Over the past few years, you may have heard that crypto investors have started staking their cryptocurrency to earn a greater return on their investments. But you may wonder: What is staking, anyway? How does it work? Is it safe, and is it profitable?

You might also be concerned with the digital security risks involved in staking. If you get into the practice, how will you keep your investments safe and secure? And how will you determine if your validation process is locked up tight? Delegating to an untrustworthy node can lead to pretty significant losses.

If you’ve wondered questions like these, this article is for you. I’m going to cover all the basics of crypto staking, including addressing the above. I’m also going to explain how you can get started staking crypto.

Let’s begin with a basic explanation of what staking is.

What Is Crypto Staking?

Crypto staking is the process of locking up cryptocurrency in a smart contract to help secure a Proof of Stake (PoS) network. If you stake your cryptocurrency, you receive rewards in the form of newly minted coins.

The simplest and easiest way to get started staking cryptocurrency is to delegate your coins to a validator. The other option is to become a validator yourself.

I’ll explain how both of these work. But let’s start with validating.


On a crypto network, there is no company or centralized authority that controls the network. Instead, the network is run by independent operators who set up servers called “validator nodes.”

FYI: Validator nodes are spread all across the world and are in the hands of many different people so that no one company or group controls them all.

On a PoS network, practically anyone can run a validator node. You don’t need a specialized “mining” computer that can guess random numbers thousands of times per second. Instead, you can just use a regular PC to help process transactions.

If you don’t own a good enough computer, you can even run a PoS node on a cloud-computing service like AWS or Microsoft Azure.1

When you run a node, you perform a valuable service for the network’s users, and the network pays you for this job by allowing you to mint new coins for yourself each time you process a set of transactions. These new coins are called your “staking reward.”

Validator staking

There is one big catch though: In order to run a node, you have to own a certain minimum amount of the network’s cryptocurrency. And this crypto has to be put into a special smart contract and locked inside of it until you stop validating.

FYI: This crypto you lock up when you start validating is called your “stake,” and locking it up is called “staking” your crypto.

The reason why you have to provide a stake is to make sure that you’re not trying to commit fraud as a validator.

I’ll talk more about this in the “risks of staking” section in a bit. But if you alter the software to make it process fraudulent transactions, you can lose all of your stake. You can also lose some of your stake if your server goes down for a long time and you’re unable to process transactions.

So that’s why staking exists. It’s essentially collateral that you’re required to provide if you’re a validator, just to make sure you stay honest and reliable.

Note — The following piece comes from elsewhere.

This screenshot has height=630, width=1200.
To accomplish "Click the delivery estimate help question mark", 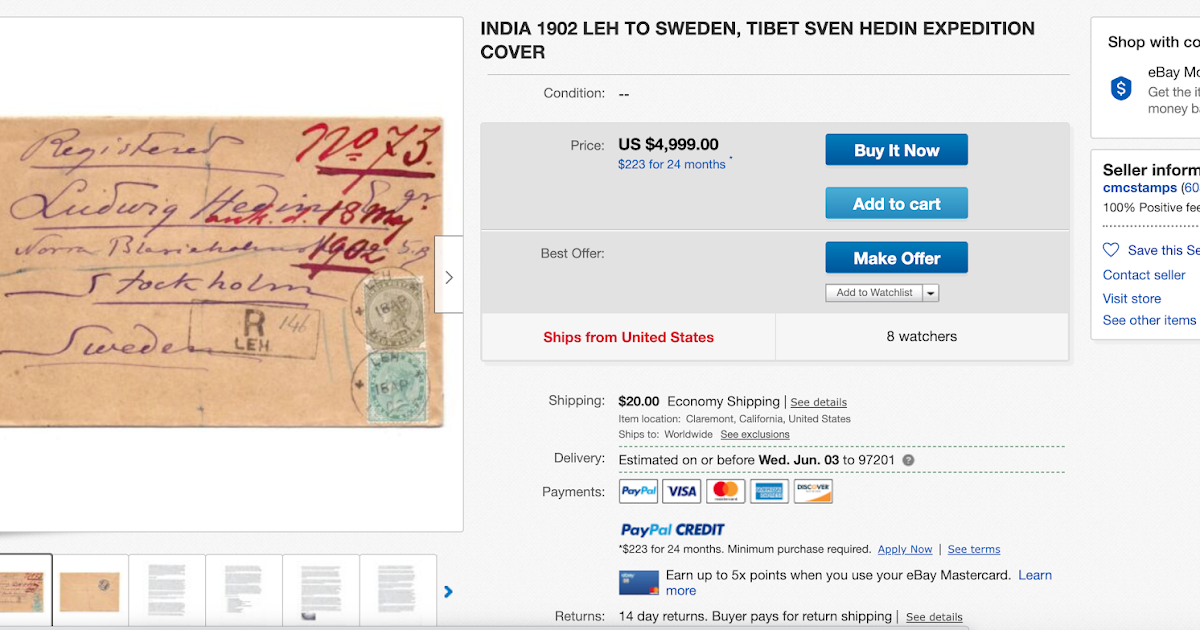I will 907,460.
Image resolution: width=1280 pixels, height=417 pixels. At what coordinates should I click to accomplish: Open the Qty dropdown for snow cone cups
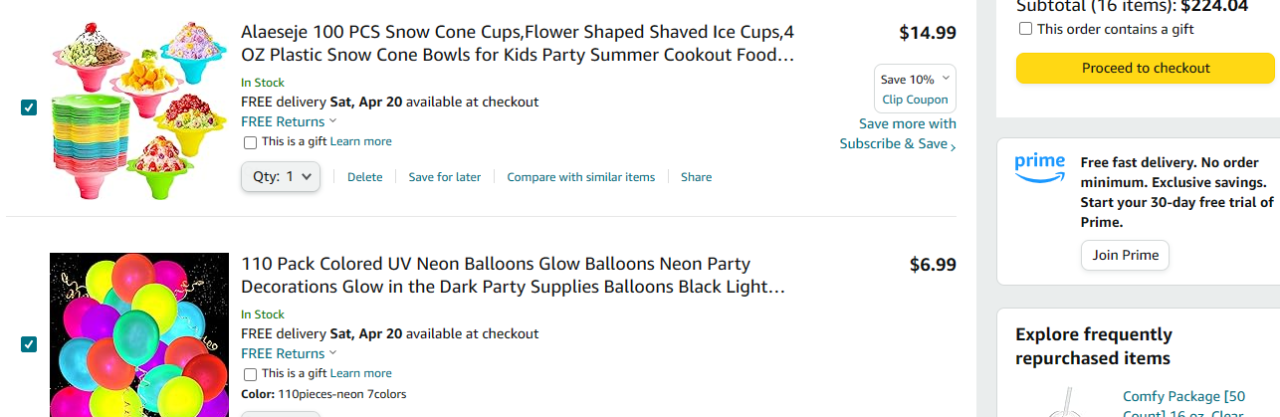pos(281,177)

You need to stake the minimum amount to be a validator, but you may want to stake more than this.

The more you stake, the more you make

If you stake more than the minimum amount of crypto, you get chosen more often to process transactions. This means that you earn more staking rewards. So the staking rewards are a percentage of the amount staked. The more crypto you stake, the more crypto you make.

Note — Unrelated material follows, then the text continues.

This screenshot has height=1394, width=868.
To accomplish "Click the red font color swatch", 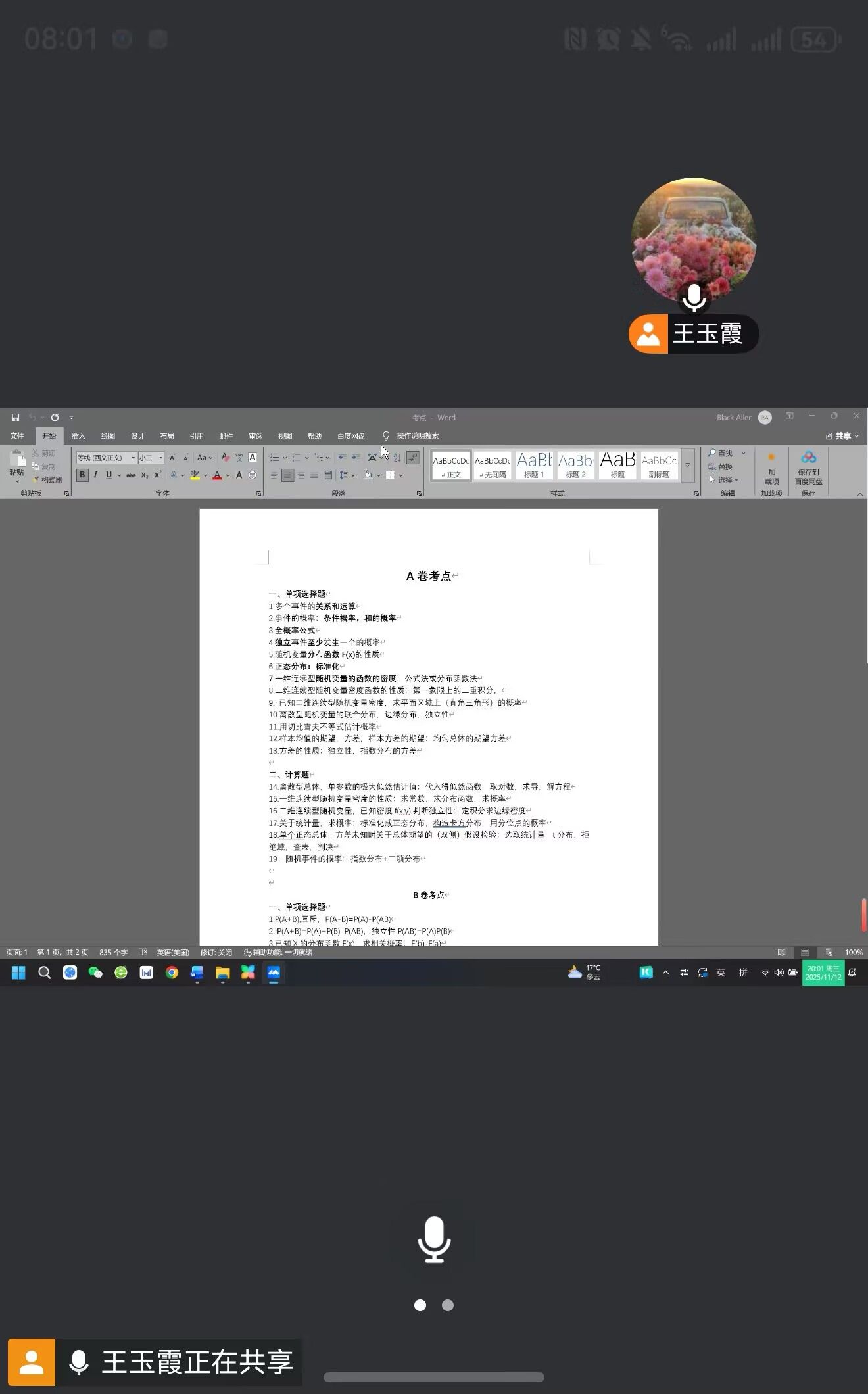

Pro Tip: Are you just getting started with crypto? You may want to check out my complete guide to investing in crypto safely.

Now let’s talk about delegating.


A lot of crypto investors want to earn staking rewards, but they may not want to go through the trouble of configuring a validator node, or they may not have enough crypto to meet the minimum requirement to be a validator.

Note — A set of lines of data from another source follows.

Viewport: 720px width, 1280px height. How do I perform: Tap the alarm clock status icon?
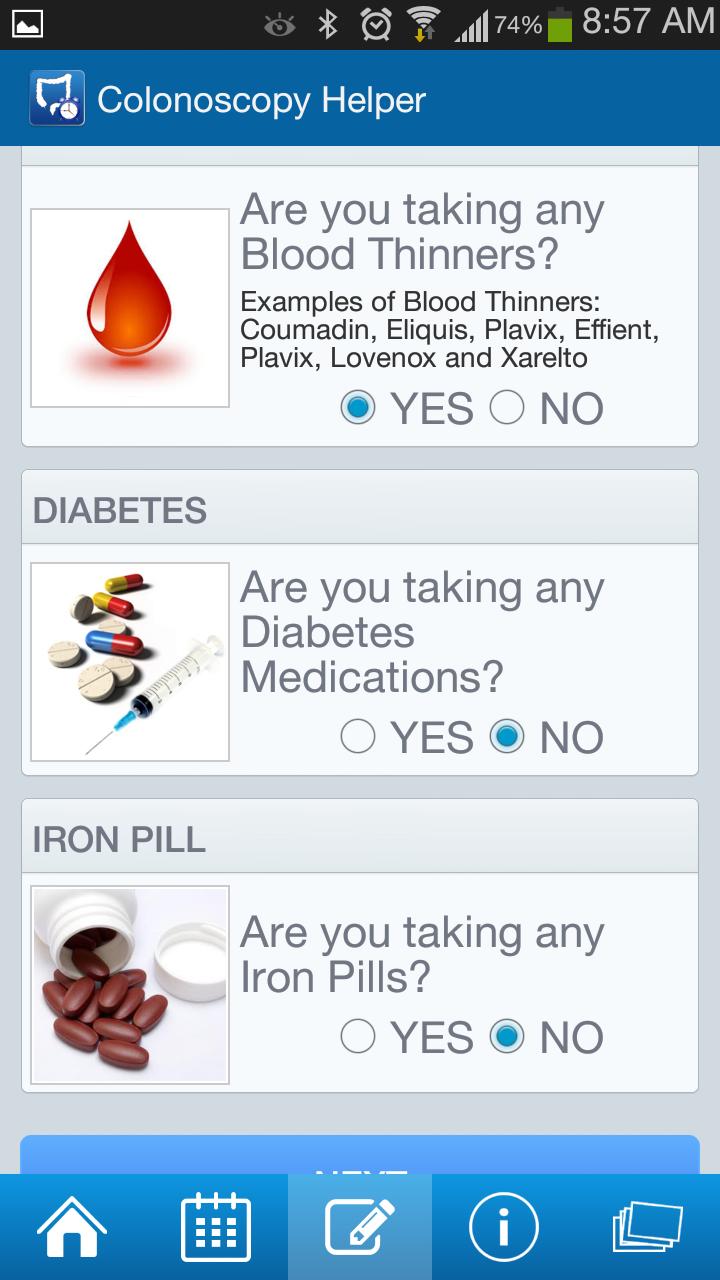(x=376, y=24)
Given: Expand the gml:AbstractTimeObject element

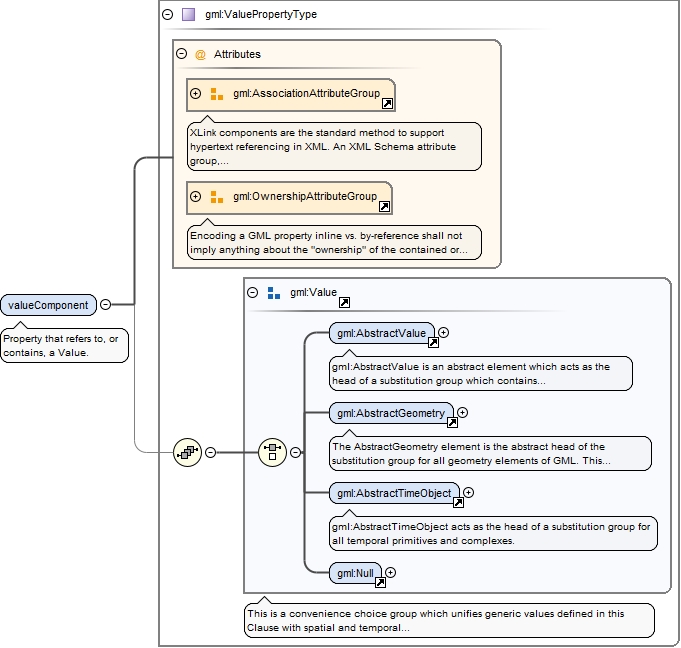Looking at the screenshot, I should 468,492.
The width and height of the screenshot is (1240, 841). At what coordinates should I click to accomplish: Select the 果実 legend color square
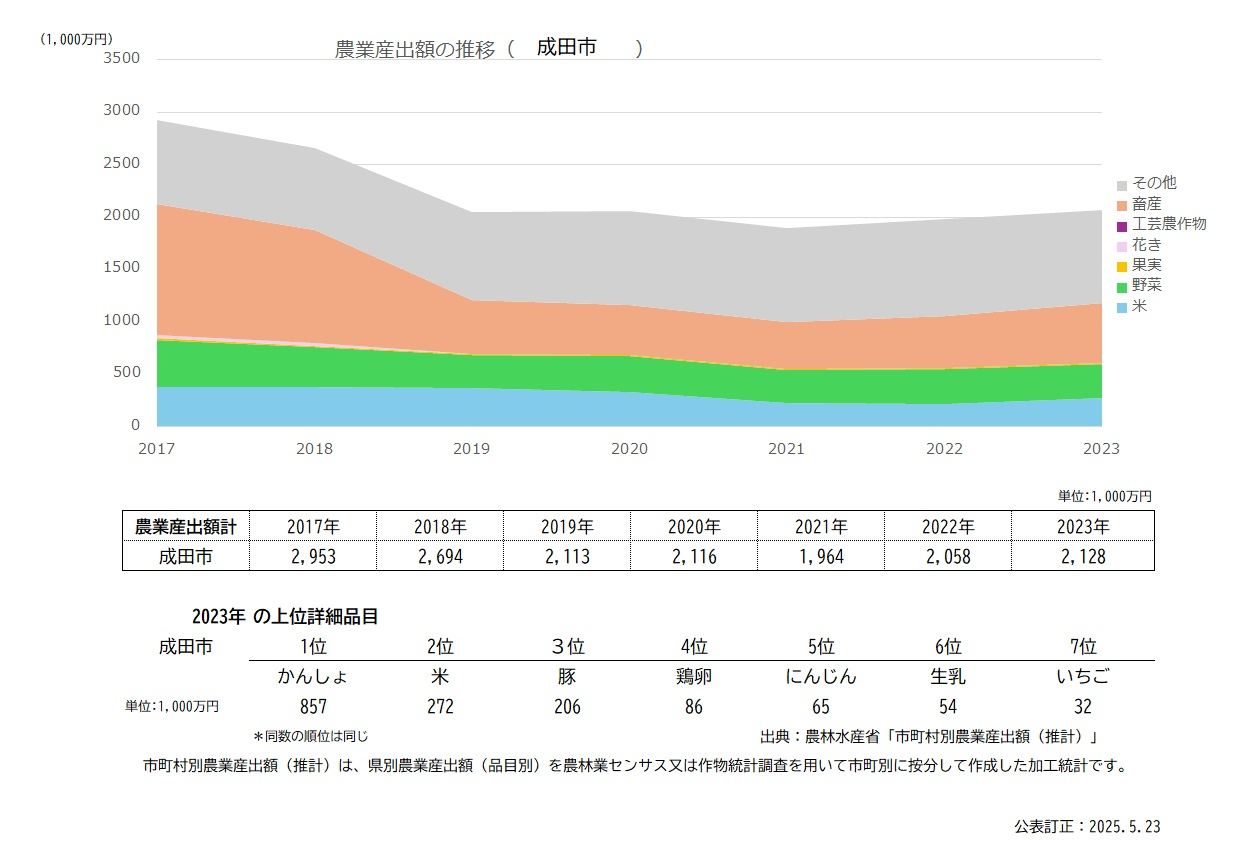[1124, 265]
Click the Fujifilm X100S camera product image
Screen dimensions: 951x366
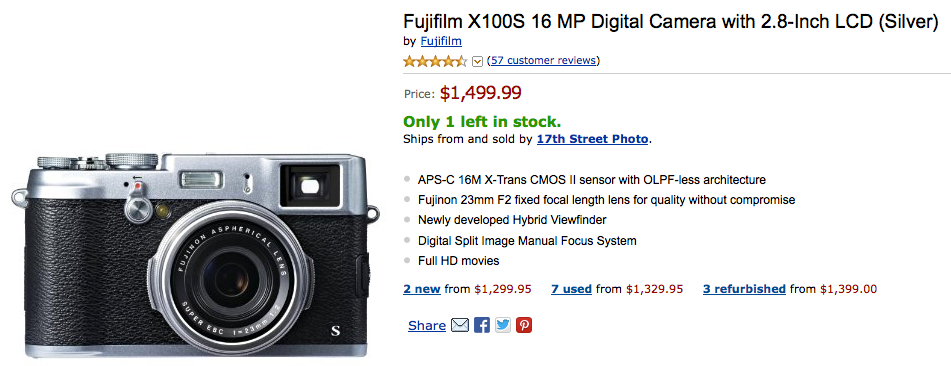pos(195,254)
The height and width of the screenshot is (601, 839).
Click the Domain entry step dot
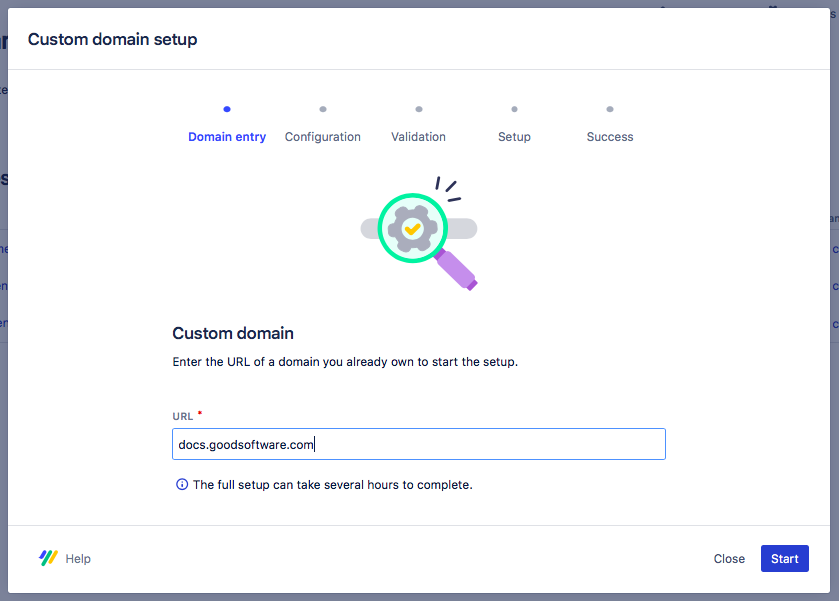pos(226,110)
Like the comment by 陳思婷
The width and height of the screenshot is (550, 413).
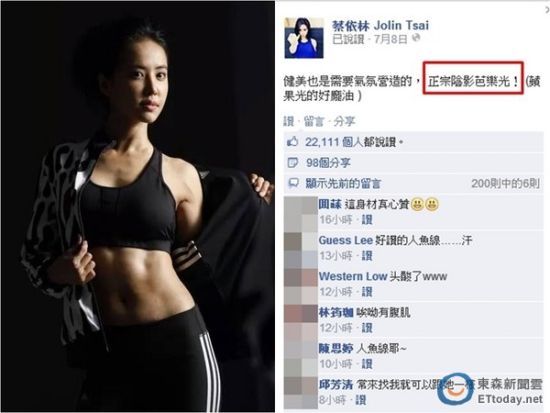pyautogui.click(x=367, y=364)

This is where delegating comes in. If you don’t want to or can’t run your own validator node, you can delegate your crypto to someone else’s node. The node will charge you a small fee to cover its costs, but the rest of the rewards that your stake generates will go to you.

Aside from running a node yourself, delegating is another way to stake your crypto and earn staking rewards.

I’ve mentioned that staking is done on PoS networks, but I’ve not defined what that means yet. So in the next section, I’ll discuss what PoS is.

What Is Proof of Stake?

Proof of Stake, or PoS for short, is just the term used to describe a crypto network that allows staking.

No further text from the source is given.